Can we agree right here that “Joey” is a terrific sports name? Perhaps not quite as good as “Barkevious,” but still pretty good.

Gallo and Bryce Harper were actually teammates in Little League in Las Vegas. Props to the mom or dad who took this photo. And how did that team do?

If Joey Gallo continues to play with such aplomb, the city of Arlington may name a street after him. They’ll call it Joey Gallo Way (and to think I’m not talented enough to be one of Katie Nolan’s 14 writers!).

*Please tell me you saw what I did there….

3. The Wonder Of It All

Dean Potter climbing Heaven, with no net or rope. Half Dome lingers in the background.

As noted yesterday, I’m drawn to people who live before they die. And I’m equally drawn to those who understand that as inhabitants of earth, we’re renters, not buyers.

Dining room view from the Fogo Island Inn

Zita Cobb, who created the Fogo Island Inn to help preserve a sublime island community in Newfoundland (story in Newsweek).
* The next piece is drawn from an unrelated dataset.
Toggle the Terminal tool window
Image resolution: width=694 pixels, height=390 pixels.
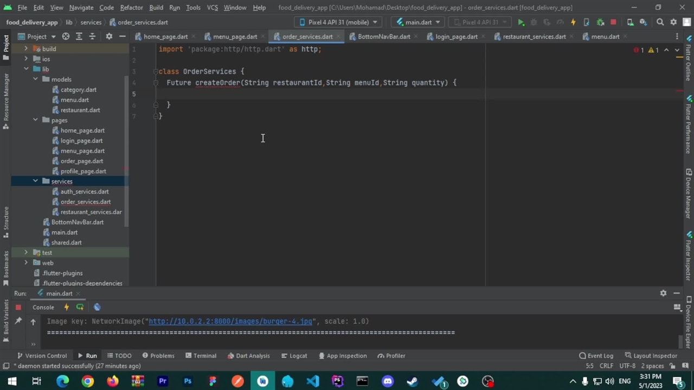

Dean Potter, who may have seemed a little bonkers to you, but who felt a kinship with the wilderness and fearlessly found ways to connect with it before he ultimately died on May 16th in Yosemite National Park (my story in Newsweek is here).
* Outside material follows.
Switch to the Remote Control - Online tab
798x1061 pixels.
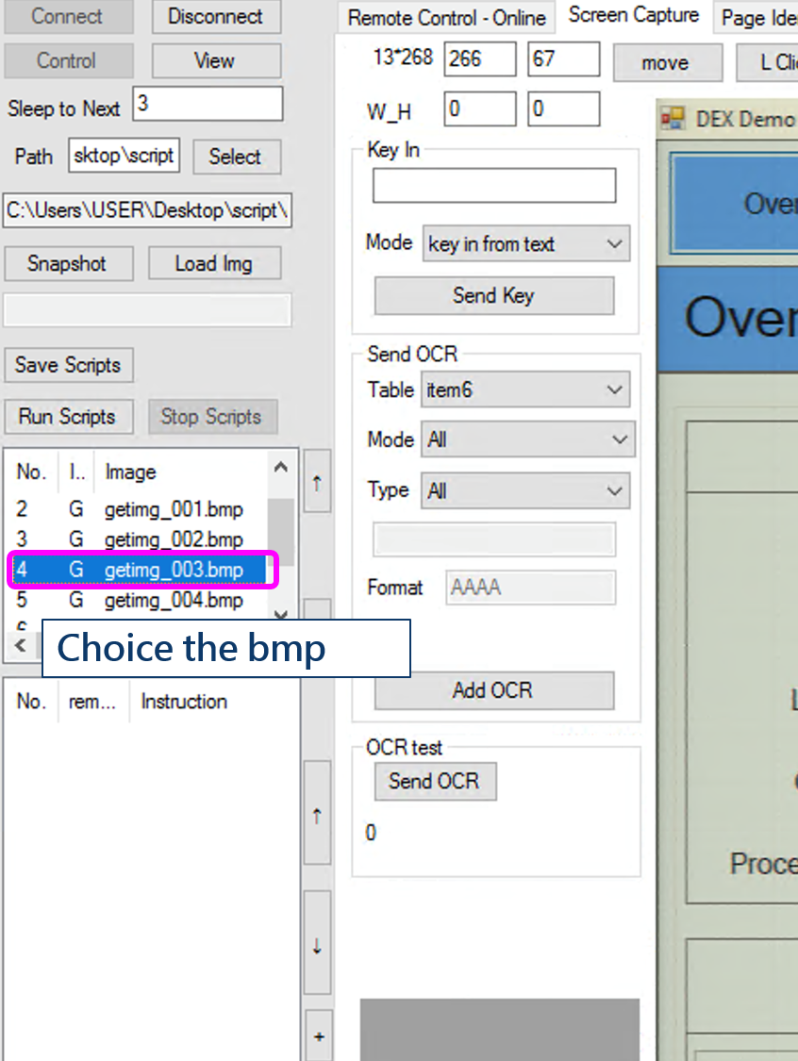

Timothy Treadwell, a.k.a., Grizzly Man, whom you may think was far more bonkers. And while I agree to an extent, it’s worth nothing that Treadwell did last TWELVE summers living among brown bears in Alaska where most would’ve given him 12 minutes. And, I’m a fan of anyone who fights for wild animals and exposes poachers.

Wipe out here and death is a distinct possibility

And finally, Laird Hamilton, who is hailed as a surf god and sex god, but who really is no less out there than the other two men I just mentioned. Hamilton routinely surfs waves that are 25 to 50 feet tall (read The Wave by Susan Casey; highly recommended). That’s tantamount to suicide, too. You may argue that Hamilton is skilled, arguably the world’s best big wave surfer. Well, Potter was the world’s greatest climber and Treadwell probably the world’s best ursine survivalist.

In the end, I don’t care that any of them don’t conform to what most of us consider normal. I feel confident saying that none of them would trade their lives for ours. We all die of natural causes. It’s how we live that matters. And there really is no blueprint.

4. Come Hull or High Water

More than 400 dead

In China a violent storm causes a cruise ship, the Eastern Star, to quickly capsize in the Yangtze River. More than 450 passengers were aboard and most died.

5. New Girl

Caitlyn Jenner: Vanity. Fair?

Leave it to Jon Stewart to put Bruce Jenner’s transformation to Caitlyn Jenner, and the media’s coverage of it, in proper perspective.

Music 101

Radio Radio

They say you better listen to the voice of reason/But they don’t give you any choice because they say it’s treason

He usurped the King of Rock ‘n Roll’s first name and Buddy Holly’s look, and yet Elvis Costello was dauntingly original, and wrote brilliant lyrics. Weird. Here he is in 1979 before he got into writing ballads for romcoms (Notting Hill) in the Nineties.

Remote Patrol

Stanley Cup finals, Game 1

Blackhawks at Lightning

NBC 8 p.m.

Prime-time, network hockey. There’s hope for us all yet.

Also

Gilda 

TCM 9:30 p.m.

Jessica Rabbit ain’t got nothing on you, girl

Rita Hayworth. This is what all the fuss was about. Ask Andy Dufresne.